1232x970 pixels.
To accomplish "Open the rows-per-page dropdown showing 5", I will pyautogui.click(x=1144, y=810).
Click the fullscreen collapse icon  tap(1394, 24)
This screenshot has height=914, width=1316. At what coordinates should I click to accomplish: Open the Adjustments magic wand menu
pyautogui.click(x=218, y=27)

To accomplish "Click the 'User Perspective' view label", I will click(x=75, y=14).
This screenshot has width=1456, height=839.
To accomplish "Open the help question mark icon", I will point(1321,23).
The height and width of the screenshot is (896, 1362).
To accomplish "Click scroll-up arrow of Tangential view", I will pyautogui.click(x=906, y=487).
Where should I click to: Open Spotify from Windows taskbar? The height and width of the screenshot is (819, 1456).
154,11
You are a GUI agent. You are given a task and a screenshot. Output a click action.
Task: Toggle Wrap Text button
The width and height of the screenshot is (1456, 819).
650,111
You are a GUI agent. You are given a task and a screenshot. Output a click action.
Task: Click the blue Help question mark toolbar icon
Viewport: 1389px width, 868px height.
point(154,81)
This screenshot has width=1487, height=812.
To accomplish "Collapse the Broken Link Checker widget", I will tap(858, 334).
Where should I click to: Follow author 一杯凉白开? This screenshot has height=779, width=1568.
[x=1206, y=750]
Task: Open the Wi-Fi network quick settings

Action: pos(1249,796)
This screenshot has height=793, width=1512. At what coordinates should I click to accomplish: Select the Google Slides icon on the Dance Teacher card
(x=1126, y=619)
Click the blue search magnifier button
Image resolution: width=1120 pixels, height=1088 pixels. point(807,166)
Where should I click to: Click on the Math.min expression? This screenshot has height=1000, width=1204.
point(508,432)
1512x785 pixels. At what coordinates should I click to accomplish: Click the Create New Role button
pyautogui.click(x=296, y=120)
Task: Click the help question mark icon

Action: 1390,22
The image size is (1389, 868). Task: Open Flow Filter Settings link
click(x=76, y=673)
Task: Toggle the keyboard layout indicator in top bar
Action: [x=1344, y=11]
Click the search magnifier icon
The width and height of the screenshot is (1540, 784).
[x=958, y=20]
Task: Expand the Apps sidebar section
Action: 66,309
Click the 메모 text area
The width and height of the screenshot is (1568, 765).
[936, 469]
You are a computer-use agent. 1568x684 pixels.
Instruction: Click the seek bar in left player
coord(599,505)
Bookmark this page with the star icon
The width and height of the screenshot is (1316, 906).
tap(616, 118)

========

__Activity__: All lines from the one with "This screenshot has height=793, width=1512." through the end of the records need to be copied exactly, and no other lines.

__Exercise result__:
This screenshot has height=793, width=1512. At what coordinates should I click to accomplish: Select the Google Slides icon on the Dance Teacher card
(x=1126, y=619)
Click the blue search magnifier button
Image resolution: width=1120 pixels, height=1088 pixels. point(807,166)
Where should I click to: Click on the Math.min expression? This screenshot has height=1000, width=1204.
point(508,432)
1512x785 pixels. At what coordinates should I click to accomplish: Click the Create New Role button
pyautogui.click(x=296, y=120)
Task: Click the help question mark icon

Action: 1390,22
The image size is (1389, 868). Task: Open Flow Filter Settings link
click(x=76, y=673)
Task: Toggle the keyboard layout indicator in top bar
Action: [x=1344, y=11]
Click the search magnifier icon
The width and height of the screenshot is (1540, 784).
[x=958, y=20]
Task: Expand the Apps sidebar section
Action: 66,309
Click the 메모 text area
The width and height of the screenshot is (1568, 765).
[936, 469]
You are a computer-use agent. 1568x684 pixels.
Instruction: Click the seek bar in left player
coord(599,505)
Bookmark this page with the star icon
The width and height of the screenshot is (1316, 906).
tap(616, 118)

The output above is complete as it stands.